(Collected data listing)
· · · ·

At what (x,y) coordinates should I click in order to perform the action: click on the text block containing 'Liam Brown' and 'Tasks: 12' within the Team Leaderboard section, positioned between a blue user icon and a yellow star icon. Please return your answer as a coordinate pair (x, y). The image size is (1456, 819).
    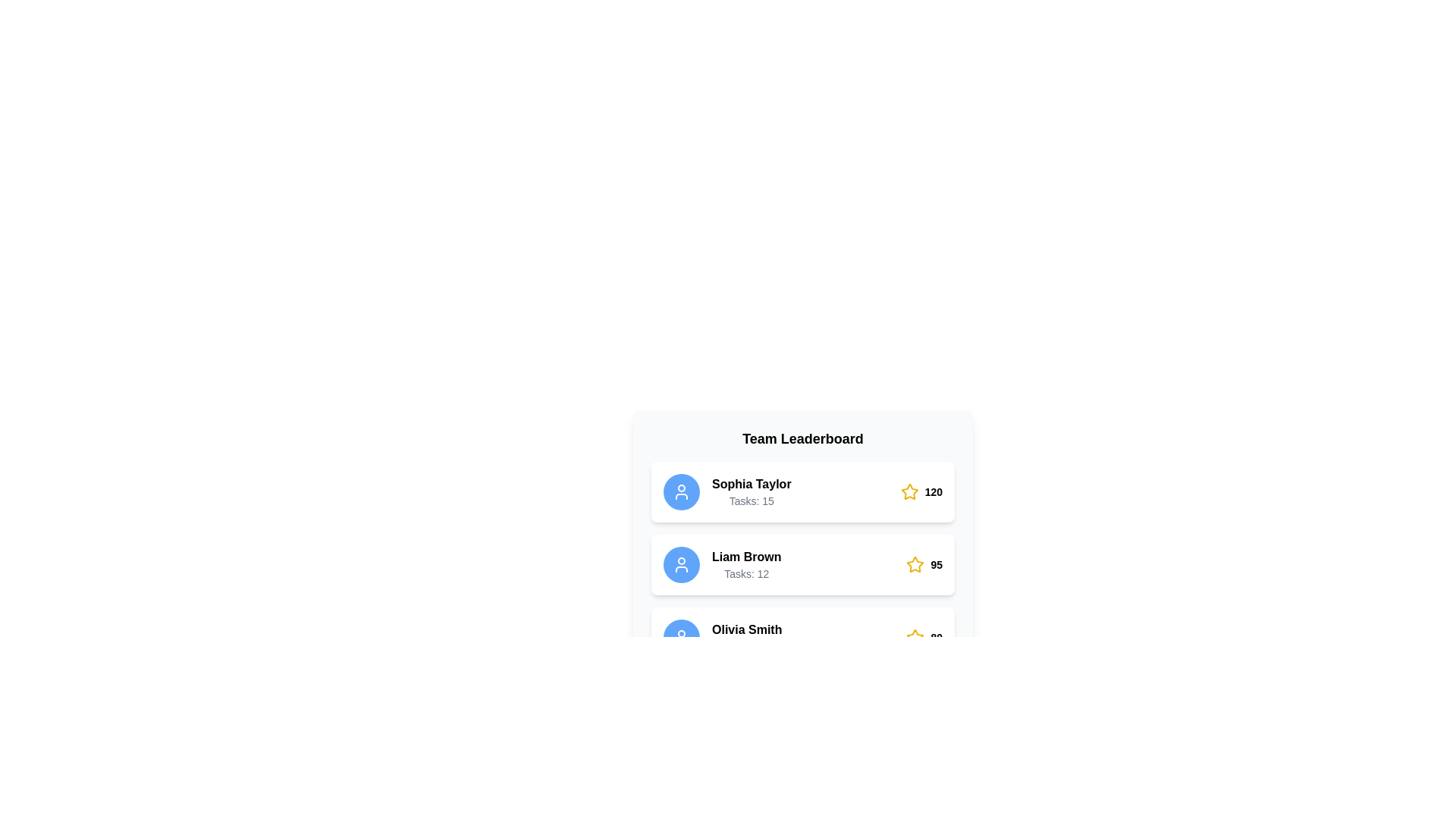
    Looking at the image, I should click on (746, 564).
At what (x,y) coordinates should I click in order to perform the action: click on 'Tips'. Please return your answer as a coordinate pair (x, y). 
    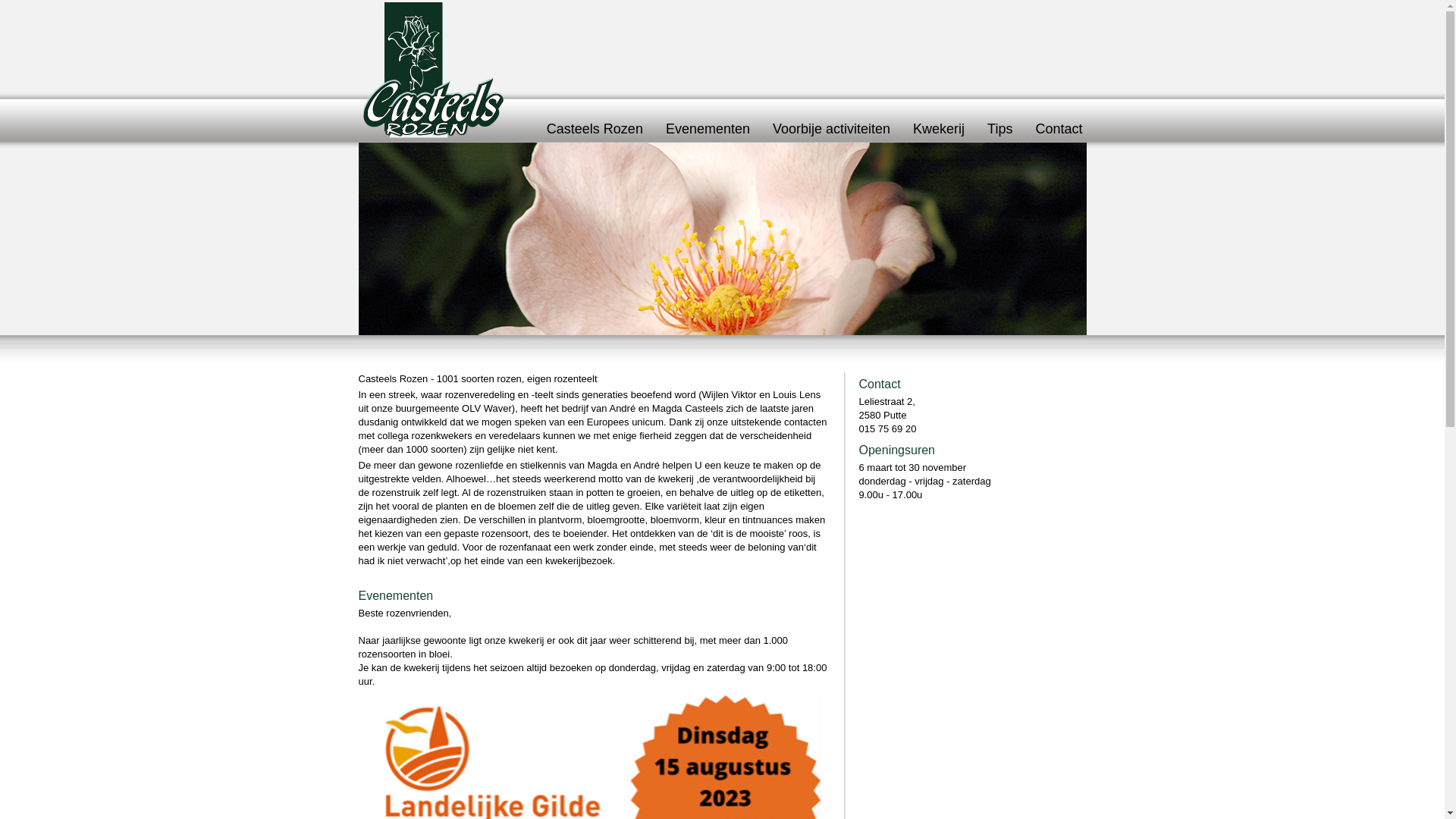
    Looking at the image, I should click on (999, 127).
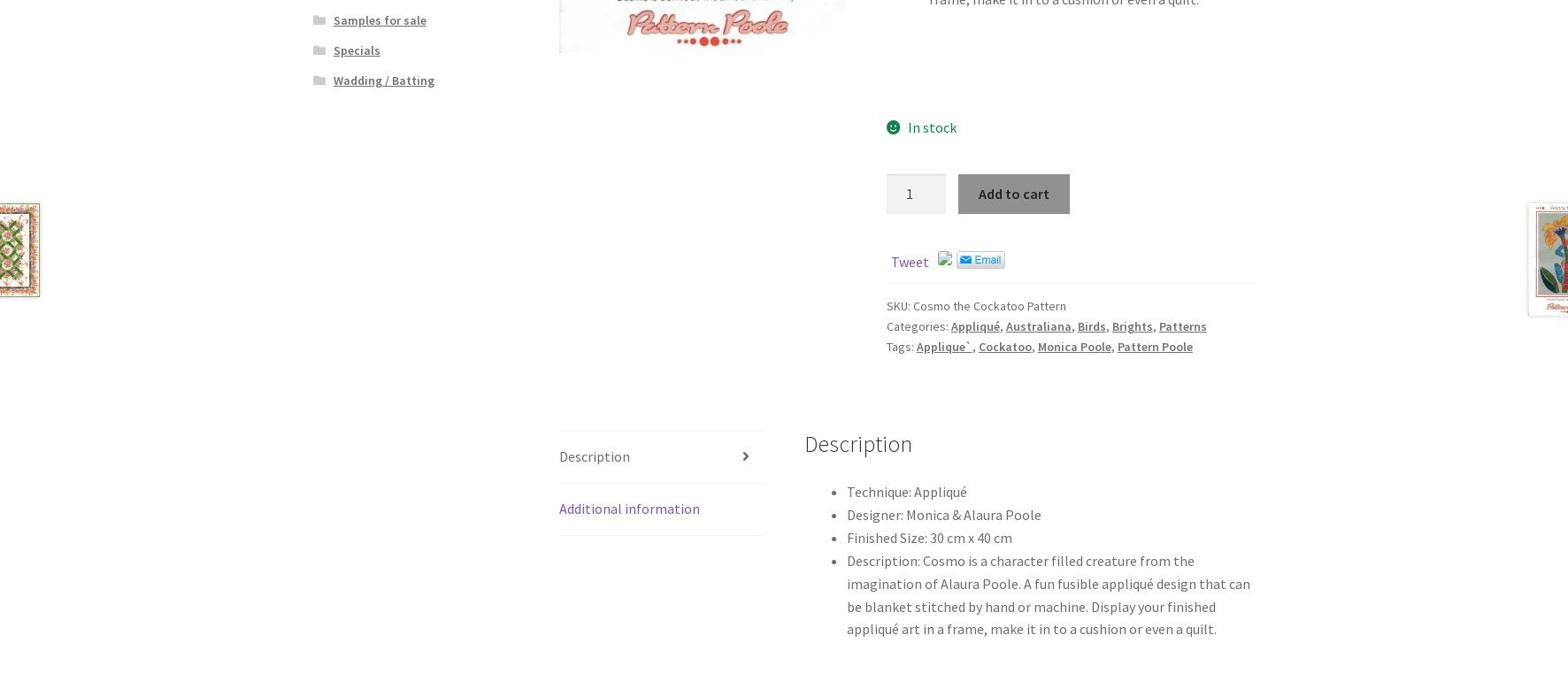 This screenshot has width=1568, height=681. Describe the element at coordinates (379, 19) in the screenshot. I see `'Samples for sale'` at that location.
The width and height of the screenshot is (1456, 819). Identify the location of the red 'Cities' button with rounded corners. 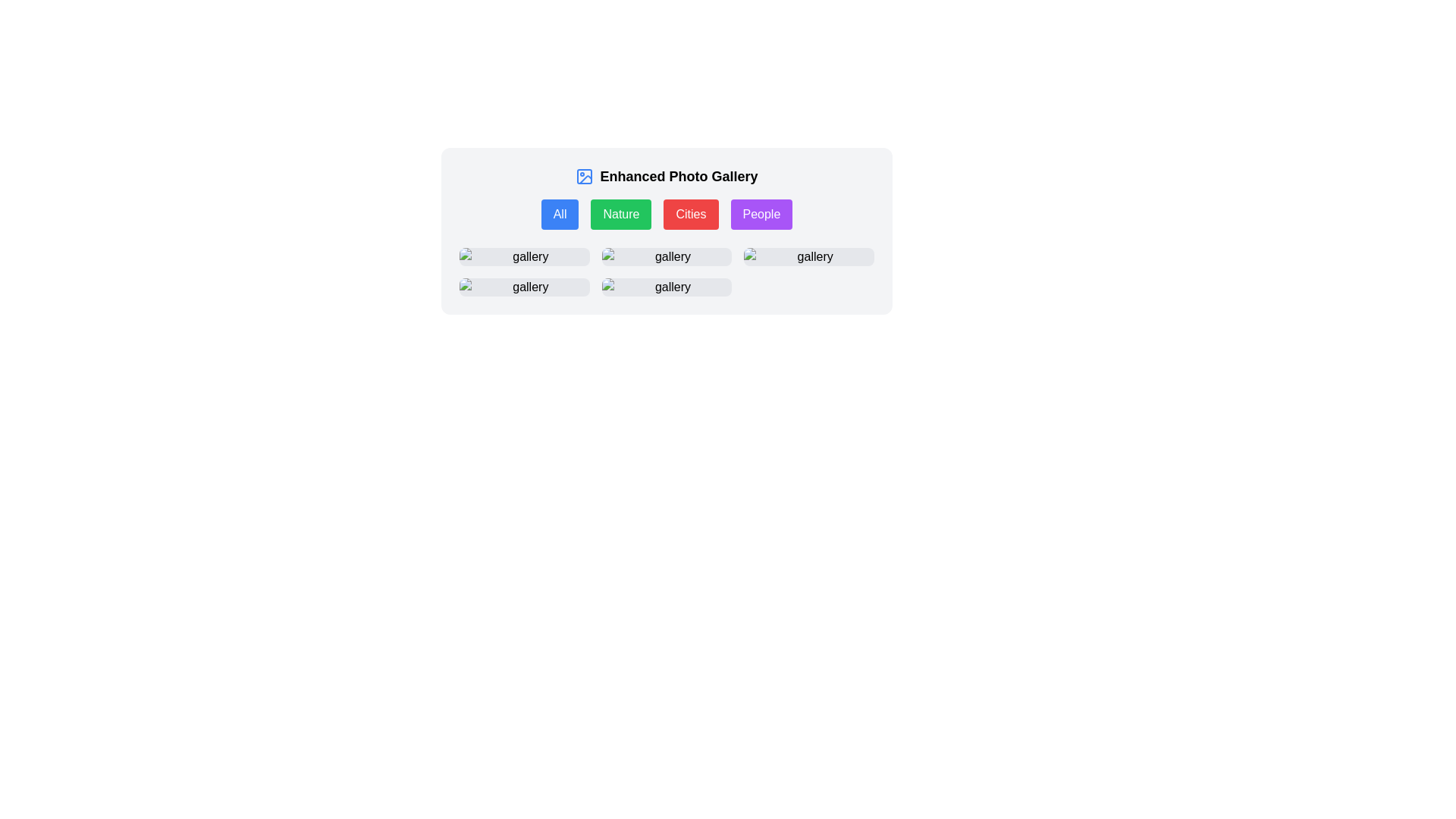
(690, 214).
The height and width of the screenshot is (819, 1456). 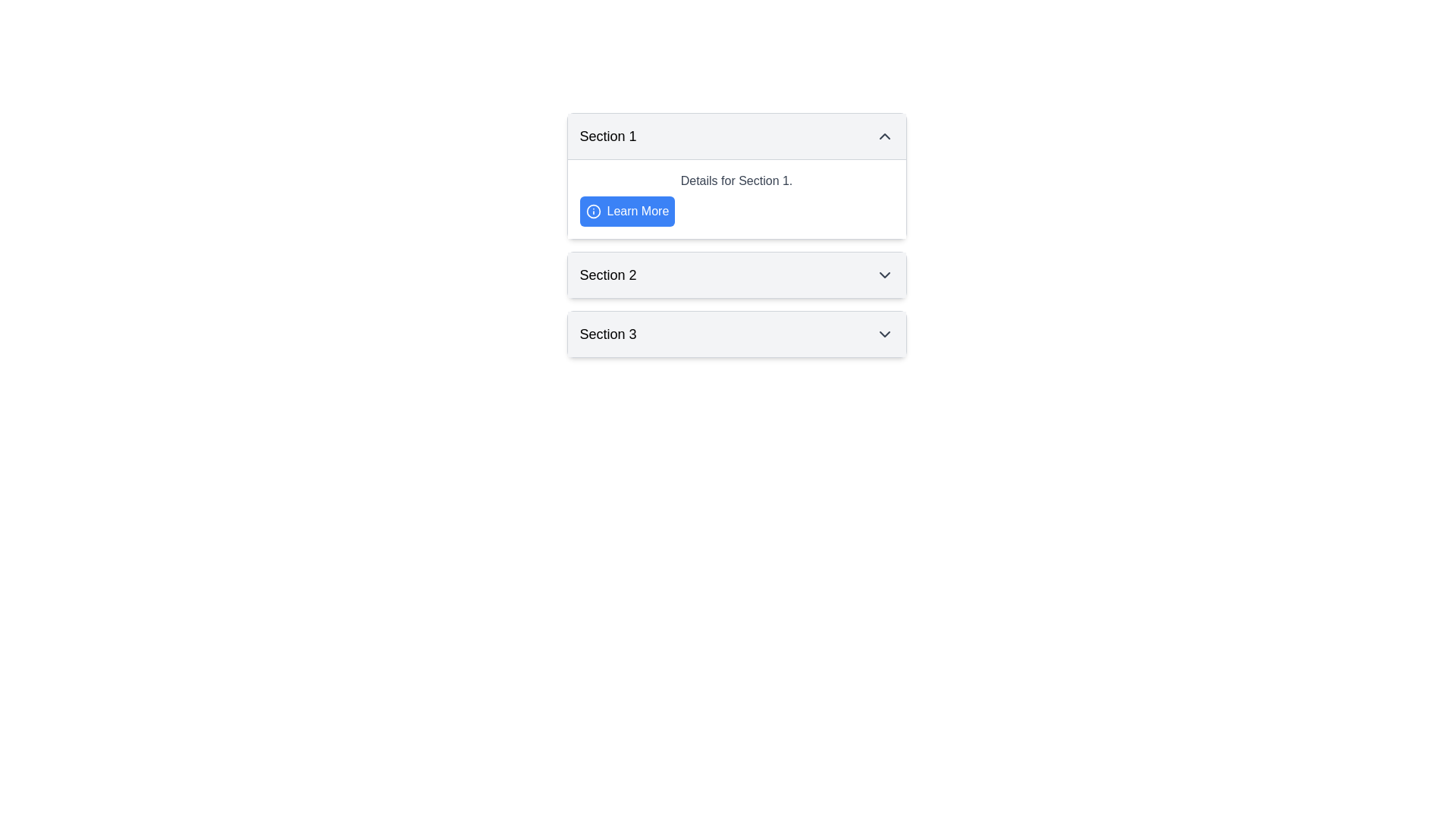 What do you see at coordinates (884, 333) in the screenshot?
I see `the chevron icon located on the rightmost side of the 'Section 3' header` at bounding box center [884, 333].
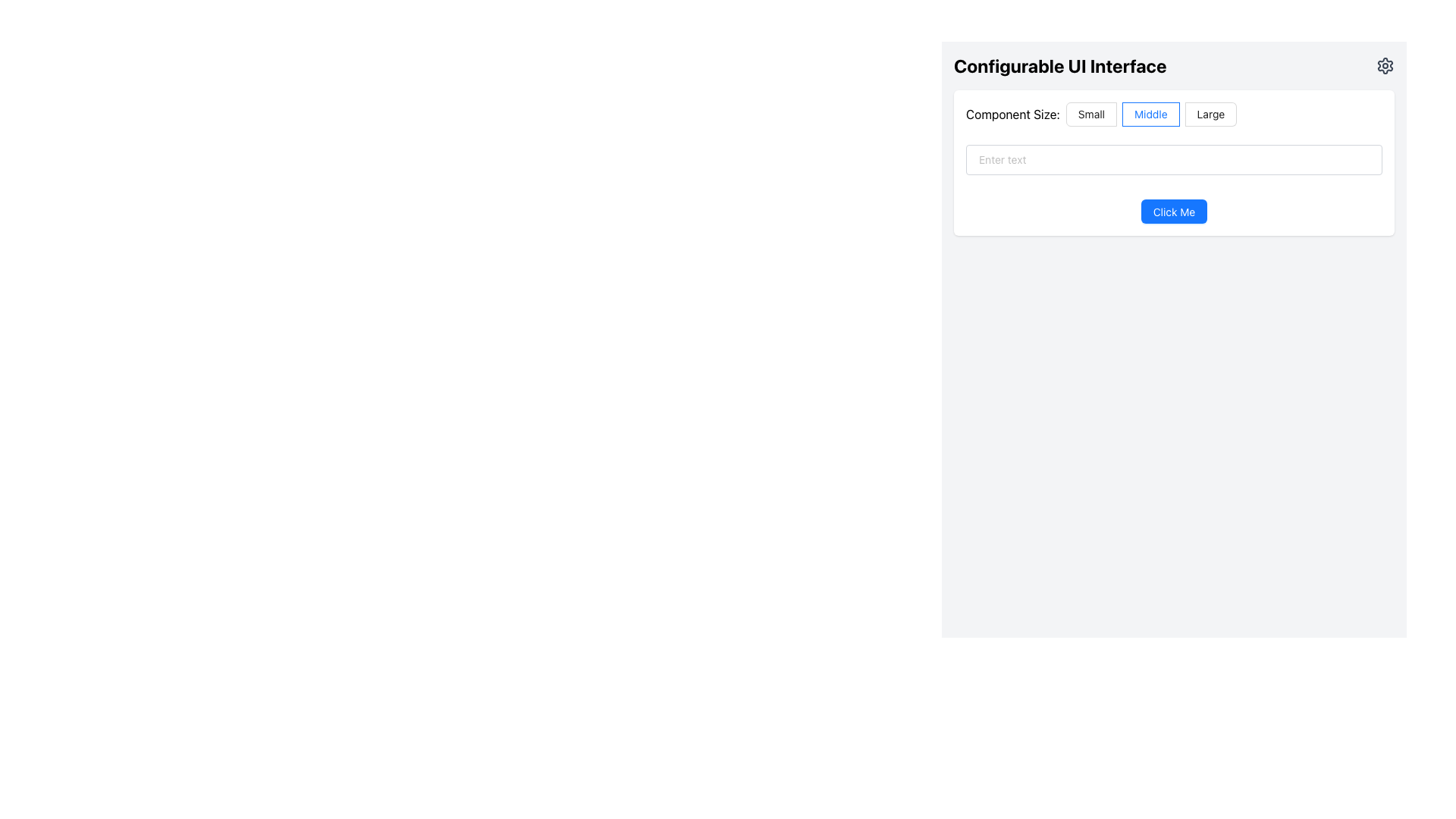  What do you see at coordinates (1150, 113) in the screenshot?
I see `the radio button labeled 'Middle'` at bounding box center [1150, 113].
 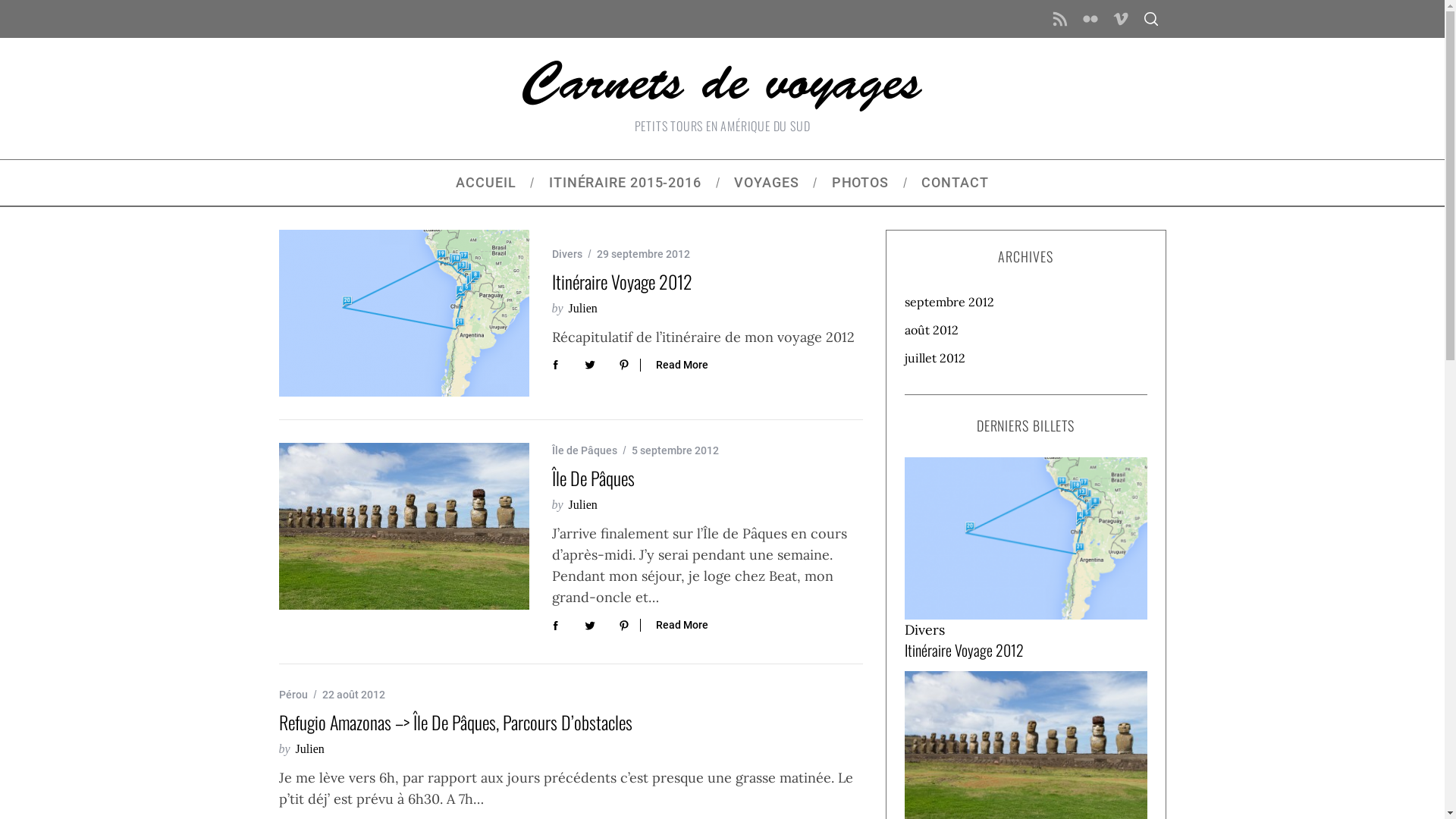 What do you see at coordinates (954, 181) in the screenshot?
I see `'CONTACT'` at bounding box center [954, 181].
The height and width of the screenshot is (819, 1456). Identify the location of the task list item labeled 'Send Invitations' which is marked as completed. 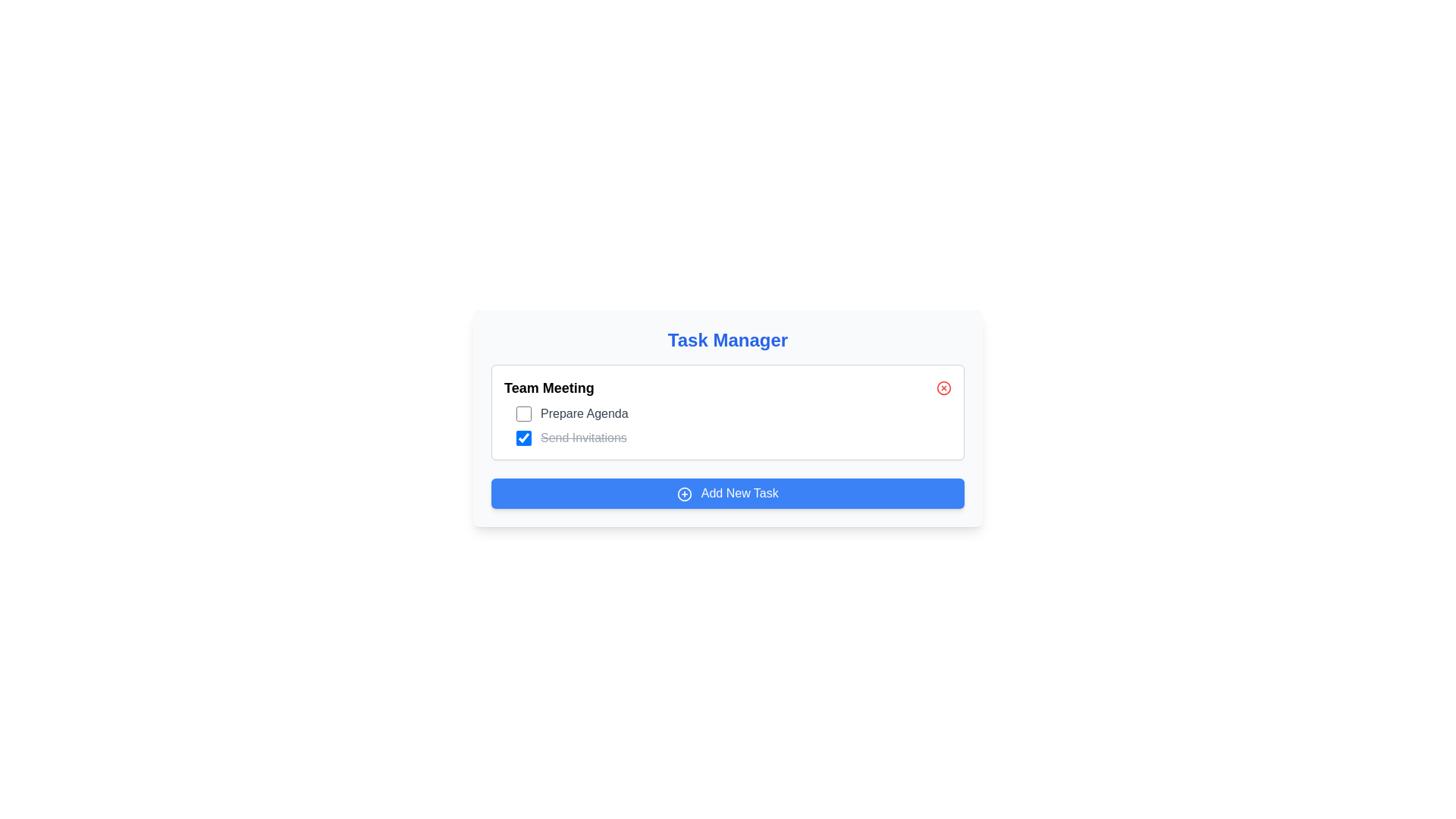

· · · ·

Rewrite the lines of the listing from the one containing "What do you see at coordinates (954, 181)" through the end of the listing, both included, as a numbered list with blank lines left out. Leave the pictures out.

1.   What do you see at coordinates (954, 181) in the screenshot?
2. I see `'CONTACT'` at bounding box center [954, 181].
3. The height and width of the screenshot is (819, 1456). Identify the location of the task list item labeled 'Send Invitations' which is marked as completed. 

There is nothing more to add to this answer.